‘Way above street level;’ 8 linked to St. John cocaine/heroin ring

Published 12:13 am Saturday, June 18, 2016

LAPLACE — Eight men were rounded up into federal custody this week, charged by authorities with running a cocaine and heroin distribution ring that operated “way above street level” in St. John the Baptist Parish.

U.S. Attorney Kenneth A. Polite announced the Superseding Indictment’s unsealing Wednesday, charging an array of federal narcotics and firearm violations by members of a drug trafficking organization operating primarily in St. John and St. Charles Parishes.

The Superseding Indictment, which was returned by a grand jury May 26 and unsealed Wednesday, charges the defendants with conspiring to distribute controlled dangerous substances.

Polite said the defendants conspired between January 2015 and May of this year to distribute heroin, cocaine, and marijuana, adding the conspiracy’s scope encompassed “at least five kilograms or more of cocaine and one kilogram or more of heroin.”

The indictment names defendants Andre “Dre” Staggers, 42; Corey Session, 42; Gregory “Lil Gregg” London Jr., 40; Terrance “City” Anderson, 34; Kirk Ballard, 34; Leonard “Leonard London” Morrison, 33; Christopher Olavarietta, 30; and Kirkland Jerome Sterling, 42.

A representative in the U.S. Attorney’s office said the suspects, who were in federal custody this week, appeared Friday for an arraignment and detention hearing.

St. John Parish Sheriff Mike Tregre said the suspects’ arrests this week represent a major dent in the drug trade, especially in St. John the Baptist Parish.

“This is way above street level,” he said. “This is suppliers. This is a pipeline that has kind of been shut down in St. John Parish. I think it helps make St. John Parish safer and it sends a message to others.”

Search warrants

Polite said search warrants executed Feb. 25 at two residences used by Corey Session resulted in the seizure of two AK-style rifles, approximately $10,000 in cash and a half kilogram of cocaine.

A search warrant executed the same day at Andre Staggers’ residence resulted in the seizure of an AR-15 rifle, a half-kilogram of heroin and more than $400,000 in cash.

Staggers, Session, London Jr., Anderson and Ballard each face a maximum of life imprisonment, a $10,000,000 fine and at least five years of supervised release.

Morrison faces a maximum of 40 years imprisonment, a $5,000,000 fine and at least four years of supervised release. Olavarietta and Sterling could receive a maximum of 20 years in prison, a $1,000,000 fine and at least three years of supervised release.

Tregre said the criminal cases mounted against the suspects are so strong he expects each person to seek a plea agreement.

Staggers and Session also are charged with federal firearms violations. Staggers is charged with possession of a firearm as a felon, for which he could receive up to ten years of imprisonment, a $250,000 fine and up to three years of supervised release.

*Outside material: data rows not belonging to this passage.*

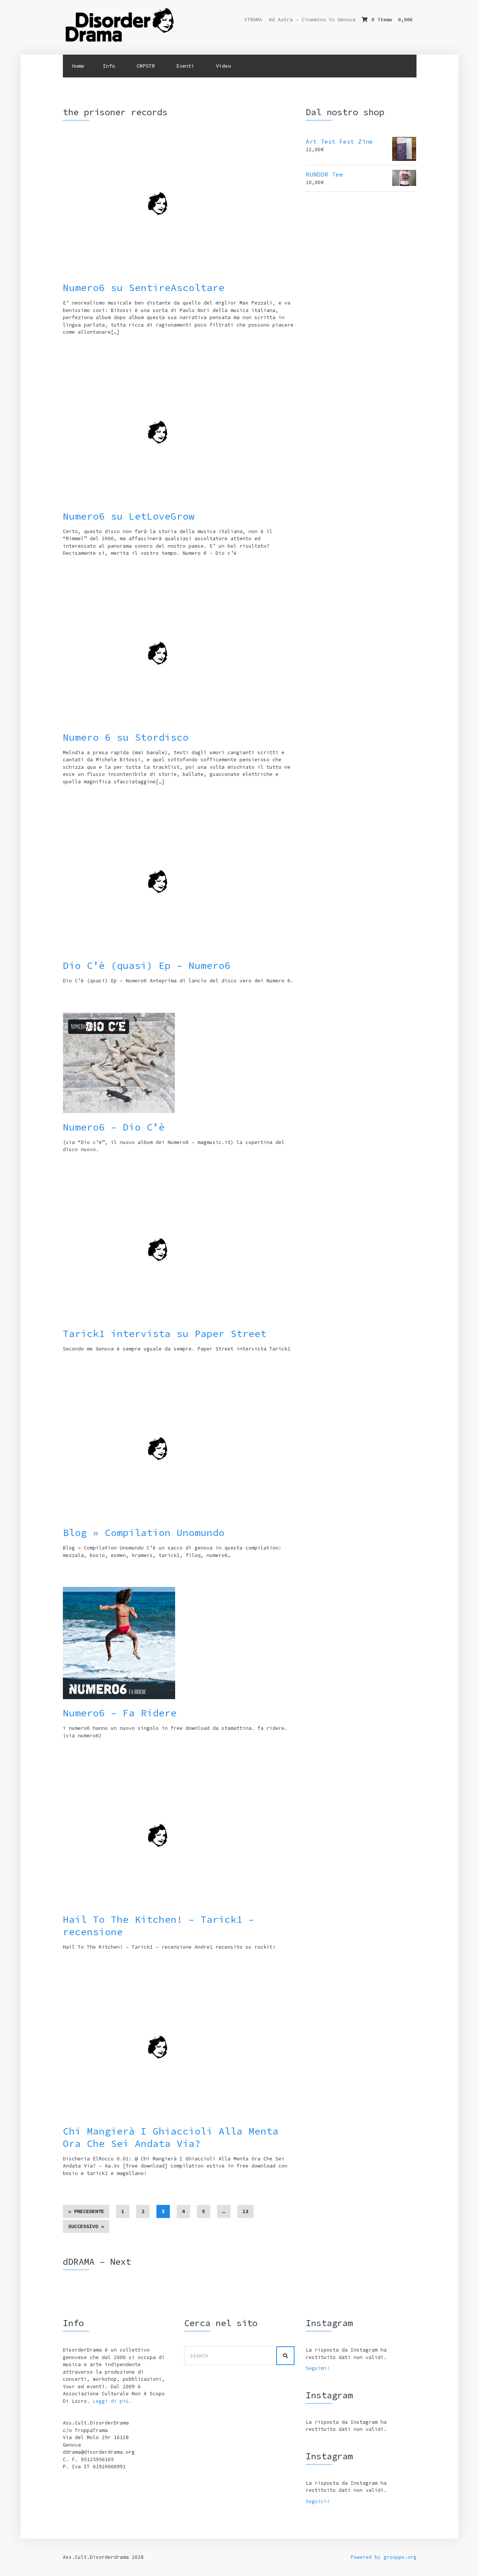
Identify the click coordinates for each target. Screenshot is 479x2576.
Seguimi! (318, 2368)
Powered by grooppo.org (384, 2557)
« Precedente (86, 2211)
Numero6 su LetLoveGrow (129, 516)
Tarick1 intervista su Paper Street (164, 1333)
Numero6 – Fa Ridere (120, 1713)
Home (78, 65)
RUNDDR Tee (324, 174)
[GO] (285, 2355)
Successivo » (86, 2226)
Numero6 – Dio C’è (114, 1127)
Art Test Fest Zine (339, 141)
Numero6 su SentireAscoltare (144, 287)
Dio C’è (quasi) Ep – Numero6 (147, 965)
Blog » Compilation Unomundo (144, 1532)
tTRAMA (253, 19)
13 (245, 2211)
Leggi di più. (112, 2401)
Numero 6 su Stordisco (126, 737)
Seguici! (318, 2501)
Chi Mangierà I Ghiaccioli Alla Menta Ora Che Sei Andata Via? (170, 2137)
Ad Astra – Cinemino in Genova (312, 19)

Session is charged with possession of a firearm as an armed career criminal, for which he could receive a minimum of 15 years in prison and a maximum of life imprisonment, a $250,000 fine and up to five years of supervised release. Staggers and Session are also charged with possession of a firearm in furtherance of a drug trafficking crime, for which they each face a minimum of five years in prison consecutive to any other sentence, a $250,000 fine and up to five years of supervised release.

Polite said the indictment represents a coordinated federal and state law enforcement effort within the Drug Enforcement Administration’s Gulf Coast High Intensity Drug Trafficking Area Program.

Agents and officers with the group arrested London Jr., Anderson, Morrison, Olavarrieta and Sterling on Wednesday. Ballard was arrested Aug. 23, 2015, on state charges that were incorporated into the federal indictment. Staggers and Session were arrested after the Feb. 25 search warrants that were executed at their respective homes.

Local involvement

Tregre said his deputies assisted for months with the investigation, adding the discovery of assault weapons in the suspects’ possession indicated a willingness by the group to operate violently in the drug trade.

He cited the teamwork of Louisiana and federal officers as a major reason these cases were made.

“Criminals could care less about parish lines,” he said. “Guys like this could care less about what jurisdiction you’re in. In my years in law enforcement, this is the best networking we’ve had. I feel I can call anytime we need resources.”

Tregre said the partner agencies in this case were willing to bring their resources to St. John within a day’s notice.

“I don’t think we have ever really had that kind of relationship with our state and federal partners before,” Tregre said. “It has to (continue). I hope it does. We would all benefit from working together like that. That’s what it is going to take.”